**Task to carry out**.
Print exactly what the entries say, line by line, from the first line down to the one with "Given: Open the", inclusive.

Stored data
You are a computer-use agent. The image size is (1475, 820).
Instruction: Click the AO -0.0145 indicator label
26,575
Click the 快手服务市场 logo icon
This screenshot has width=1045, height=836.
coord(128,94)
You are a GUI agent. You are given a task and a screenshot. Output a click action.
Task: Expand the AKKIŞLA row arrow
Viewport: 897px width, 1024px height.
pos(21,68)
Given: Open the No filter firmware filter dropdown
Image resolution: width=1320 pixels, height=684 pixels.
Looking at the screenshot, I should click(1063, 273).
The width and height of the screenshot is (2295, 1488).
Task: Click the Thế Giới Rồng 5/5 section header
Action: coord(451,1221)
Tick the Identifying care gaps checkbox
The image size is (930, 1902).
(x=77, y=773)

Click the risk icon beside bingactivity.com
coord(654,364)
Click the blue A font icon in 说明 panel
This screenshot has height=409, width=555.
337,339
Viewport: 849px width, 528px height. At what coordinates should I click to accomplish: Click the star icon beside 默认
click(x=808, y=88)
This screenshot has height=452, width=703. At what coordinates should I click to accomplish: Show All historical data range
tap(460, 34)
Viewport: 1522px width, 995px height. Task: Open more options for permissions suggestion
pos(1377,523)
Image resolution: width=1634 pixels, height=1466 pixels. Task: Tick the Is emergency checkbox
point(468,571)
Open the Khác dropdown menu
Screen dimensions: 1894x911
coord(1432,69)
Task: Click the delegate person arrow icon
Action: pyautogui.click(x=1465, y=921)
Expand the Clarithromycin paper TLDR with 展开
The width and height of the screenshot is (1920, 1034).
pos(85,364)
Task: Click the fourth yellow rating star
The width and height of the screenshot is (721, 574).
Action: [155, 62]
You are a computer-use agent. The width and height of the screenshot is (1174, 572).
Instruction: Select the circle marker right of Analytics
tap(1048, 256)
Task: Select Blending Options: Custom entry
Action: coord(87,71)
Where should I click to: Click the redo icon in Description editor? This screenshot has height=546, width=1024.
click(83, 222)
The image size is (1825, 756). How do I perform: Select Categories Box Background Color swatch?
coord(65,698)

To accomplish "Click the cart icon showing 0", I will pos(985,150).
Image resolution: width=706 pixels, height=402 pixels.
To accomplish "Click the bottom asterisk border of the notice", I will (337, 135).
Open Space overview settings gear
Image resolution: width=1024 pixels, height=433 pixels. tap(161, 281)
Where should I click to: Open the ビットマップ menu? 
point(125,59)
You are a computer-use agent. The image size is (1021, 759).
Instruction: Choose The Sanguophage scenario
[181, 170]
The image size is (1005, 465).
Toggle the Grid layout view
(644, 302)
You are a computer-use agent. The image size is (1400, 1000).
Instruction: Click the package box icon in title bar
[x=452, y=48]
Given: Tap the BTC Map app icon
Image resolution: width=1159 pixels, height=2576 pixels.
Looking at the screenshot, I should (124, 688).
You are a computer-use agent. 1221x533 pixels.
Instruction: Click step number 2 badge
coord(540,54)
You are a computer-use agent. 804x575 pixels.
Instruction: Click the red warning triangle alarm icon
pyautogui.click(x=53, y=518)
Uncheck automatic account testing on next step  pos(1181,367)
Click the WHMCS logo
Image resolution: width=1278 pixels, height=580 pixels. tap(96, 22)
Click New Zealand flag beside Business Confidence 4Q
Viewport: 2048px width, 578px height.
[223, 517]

**Answer to this exercise**.
You are a computer-use agent. The image size is (1475, 820).
Instruction: Click the AO -0.0145 indicator label
26,575
Click the 快手服务市场 logo icon
This screenshot has width=1045, height=836.
coord(128,94)
You are a GUI agent. You are given a task and a screenshot. Output a click action.
Task: Expand the AKKIŞLA row arrow
Viewport: 897px width, 1024px height.
pos(21,68)
Given: Open the No filter firmware filter dropdown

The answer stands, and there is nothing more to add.